Trá na Feadóige (Irish, literally "beach of the plover"), known in English as Gurteen Beach, is a beach located near Roundstone, County Galway, in the Connemara region of the west of Ireland, lying back-to-back with Dog's Bay (known in Irish as Trá Chuan an Mhada). The two beaches were formed by a sand spit and tombolo which now separates the two bays known as Gurteen Bay and Dog's Bay. The name Gurteen derives from the Irish Goirtín meaning small plot or small field. The beach is located within the Gaeltacht of Conamara Theas.

The area is internationally important for its rare and interesting ecological, geological and archaeological features. The sand and grassland habitats are of particular interest. According to Robert Lloyd Praeger, the sand was not formed from rocks, but from shells of tiny sea creatures known as foraminifera. This is an exaggeration, as much of the sand is made of small fragments of calcareous shells of molluscs, siliceous fragments of sponges, and other fragments of animal skeletons. The grasslands, made up of machair vegetation is considered rare and only known to be found on the west coast of Ireland and Scotland.

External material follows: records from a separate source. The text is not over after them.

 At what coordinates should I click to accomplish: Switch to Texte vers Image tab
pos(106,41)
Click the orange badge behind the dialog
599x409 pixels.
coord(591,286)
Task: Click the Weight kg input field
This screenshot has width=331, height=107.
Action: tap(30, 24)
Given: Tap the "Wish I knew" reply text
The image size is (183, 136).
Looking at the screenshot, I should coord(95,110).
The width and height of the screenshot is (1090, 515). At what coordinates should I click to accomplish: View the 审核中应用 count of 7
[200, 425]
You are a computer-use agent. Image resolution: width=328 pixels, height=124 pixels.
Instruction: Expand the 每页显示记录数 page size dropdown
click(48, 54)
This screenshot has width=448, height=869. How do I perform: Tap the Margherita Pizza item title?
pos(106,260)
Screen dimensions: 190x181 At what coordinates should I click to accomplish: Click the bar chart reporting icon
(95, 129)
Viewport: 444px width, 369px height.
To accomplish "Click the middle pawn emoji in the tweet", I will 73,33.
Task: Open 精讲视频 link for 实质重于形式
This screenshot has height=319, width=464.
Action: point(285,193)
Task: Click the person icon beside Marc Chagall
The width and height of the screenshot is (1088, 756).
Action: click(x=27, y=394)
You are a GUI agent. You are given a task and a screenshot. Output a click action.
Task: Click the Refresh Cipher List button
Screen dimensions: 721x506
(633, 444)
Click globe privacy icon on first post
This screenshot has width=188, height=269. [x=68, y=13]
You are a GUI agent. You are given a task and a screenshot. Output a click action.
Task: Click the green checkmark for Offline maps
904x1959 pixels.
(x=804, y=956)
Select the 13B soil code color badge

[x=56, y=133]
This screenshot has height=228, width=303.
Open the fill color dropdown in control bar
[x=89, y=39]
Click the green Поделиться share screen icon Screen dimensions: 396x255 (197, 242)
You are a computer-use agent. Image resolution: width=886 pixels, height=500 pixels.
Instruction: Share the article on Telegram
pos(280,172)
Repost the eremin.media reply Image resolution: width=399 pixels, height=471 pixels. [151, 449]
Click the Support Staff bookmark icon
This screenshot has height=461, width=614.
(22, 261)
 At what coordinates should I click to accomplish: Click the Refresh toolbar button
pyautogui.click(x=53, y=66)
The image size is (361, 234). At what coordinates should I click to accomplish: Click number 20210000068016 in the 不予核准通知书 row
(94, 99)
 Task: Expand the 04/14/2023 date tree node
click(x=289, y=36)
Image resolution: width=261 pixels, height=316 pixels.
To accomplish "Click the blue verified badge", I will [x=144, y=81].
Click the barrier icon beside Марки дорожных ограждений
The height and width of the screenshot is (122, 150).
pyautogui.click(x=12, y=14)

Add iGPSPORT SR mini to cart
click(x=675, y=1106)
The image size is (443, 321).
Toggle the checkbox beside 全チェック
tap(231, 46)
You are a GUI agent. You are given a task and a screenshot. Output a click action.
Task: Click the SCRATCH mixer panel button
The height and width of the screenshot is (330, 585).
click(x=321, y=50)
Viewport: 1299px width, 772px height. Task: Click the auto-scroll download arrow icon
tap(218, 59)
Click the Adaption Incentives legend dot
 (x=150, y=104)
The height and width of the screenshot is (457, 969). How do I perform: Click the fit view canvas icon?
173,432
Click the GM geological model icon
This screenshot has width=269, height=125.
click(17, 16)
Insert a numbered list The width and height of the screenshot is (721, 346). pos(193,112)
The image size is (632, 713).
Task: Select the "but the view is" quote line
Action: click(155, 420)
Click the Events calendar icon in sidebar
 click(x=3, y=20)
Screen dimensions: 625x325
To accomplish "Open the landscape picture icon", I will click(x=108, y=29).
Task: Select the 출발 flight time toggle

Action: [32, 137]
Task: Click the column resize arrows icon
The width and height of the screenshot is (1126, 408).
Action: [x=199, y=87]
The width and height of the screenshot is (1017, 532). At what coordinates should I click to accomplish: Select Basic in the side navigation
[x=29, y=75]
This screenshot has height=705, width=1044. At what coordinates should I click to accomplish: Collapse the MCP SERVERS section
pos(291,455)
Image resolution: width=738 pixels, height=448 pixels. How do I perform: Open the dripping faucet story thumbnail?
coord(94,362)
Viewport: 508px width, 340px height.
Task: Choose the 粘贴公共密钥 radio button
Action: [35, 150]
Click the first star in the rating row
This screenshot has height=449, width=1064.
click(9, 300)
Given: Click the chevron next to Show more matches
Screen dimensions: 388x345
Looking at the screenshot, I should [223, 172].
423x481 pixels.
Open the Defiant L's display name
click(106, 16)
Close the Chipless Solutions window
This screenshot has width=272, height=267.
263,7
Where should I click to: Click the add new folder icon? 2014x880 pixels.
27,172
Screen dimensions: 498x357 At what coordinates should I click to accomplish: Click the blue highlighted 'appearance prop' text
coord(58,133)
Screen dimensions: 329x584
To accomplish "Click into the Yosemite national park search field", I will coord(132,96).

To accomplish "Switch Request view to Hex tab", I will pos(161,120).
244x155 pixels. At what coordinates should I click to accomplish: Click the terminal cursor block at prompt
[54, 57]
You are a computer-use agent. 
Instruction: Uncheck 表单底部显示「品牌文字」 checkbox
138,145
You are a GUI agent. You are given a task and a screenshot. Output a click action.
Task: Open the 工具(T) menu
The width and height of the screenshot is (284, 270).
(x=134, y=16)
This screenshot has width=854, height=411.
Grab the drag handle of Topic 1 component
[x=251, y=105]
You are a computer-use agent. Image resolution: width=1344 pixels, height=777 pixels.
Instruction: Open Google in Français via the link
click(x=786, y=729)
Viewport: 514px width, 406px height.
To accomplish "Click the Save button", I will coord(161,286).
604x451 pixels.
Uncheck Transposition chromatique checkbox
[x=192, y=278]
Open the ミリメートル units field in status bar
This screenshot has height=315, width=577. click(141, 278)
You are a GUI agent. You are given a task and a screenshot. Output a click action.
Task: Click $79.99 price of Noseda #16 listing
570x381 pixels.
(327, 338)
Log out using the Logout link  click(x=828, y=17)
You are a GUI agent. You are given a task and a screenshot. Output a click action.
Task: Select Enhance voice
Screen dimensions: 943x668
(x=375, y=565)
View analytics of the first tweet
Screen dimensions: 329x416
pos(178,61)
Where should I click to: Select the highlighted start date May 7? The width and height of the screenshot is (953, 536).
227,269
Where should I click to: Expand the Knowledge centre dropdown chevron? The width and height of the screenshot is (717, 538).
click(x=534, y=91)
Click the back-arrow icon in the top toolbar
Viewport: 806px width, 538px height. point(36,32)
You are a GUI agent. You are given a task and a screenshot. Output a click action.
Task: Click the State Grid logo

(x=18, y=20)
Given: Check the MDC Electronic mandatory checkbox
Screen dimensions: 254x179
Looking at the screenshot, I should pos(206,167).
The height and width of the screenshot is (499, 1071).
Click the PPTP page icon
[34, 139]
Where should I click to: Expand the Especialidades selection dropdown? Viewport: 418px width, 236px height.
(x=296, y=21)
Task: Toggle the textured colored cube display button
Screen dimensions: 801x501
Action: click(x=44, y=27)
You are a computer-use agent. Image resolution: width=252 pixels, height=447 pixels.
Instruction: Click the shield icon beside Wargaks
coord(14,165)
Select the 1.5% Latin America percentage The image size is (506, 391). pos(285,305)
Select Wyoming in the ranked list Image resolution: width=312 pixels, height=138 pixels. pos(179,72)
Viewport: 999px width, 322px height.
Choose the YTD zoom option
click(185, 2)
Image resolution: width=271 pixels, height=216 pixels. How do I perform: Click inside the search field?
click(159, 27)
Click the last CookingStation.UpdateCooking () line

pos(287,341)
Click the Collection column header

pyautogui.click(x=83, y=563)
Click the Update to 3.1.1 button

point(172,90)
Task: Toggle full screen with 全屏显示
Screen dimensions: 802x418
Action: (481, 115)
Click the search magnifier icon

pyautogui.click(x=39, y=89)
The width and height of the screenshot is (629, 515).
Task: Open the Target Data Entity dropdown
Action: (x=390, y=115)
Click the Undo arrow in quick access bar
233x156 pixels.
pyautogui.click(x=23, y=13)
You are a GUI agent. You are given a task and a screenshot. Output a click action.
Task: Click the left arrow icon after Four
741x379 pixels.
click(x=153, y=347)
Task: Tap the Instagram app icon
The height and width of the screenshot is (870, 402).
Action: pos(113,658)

The Roundstone beaches are also important as an example of practical community led nature conservation. The area had been seriously threatened by erosion up until the early 1990s. However, extensive efforts on behalf of the local beach restoration committee and local community have helped to re-establish the sand dunes on the tombolo and the headland and to preserve the very special character of the area.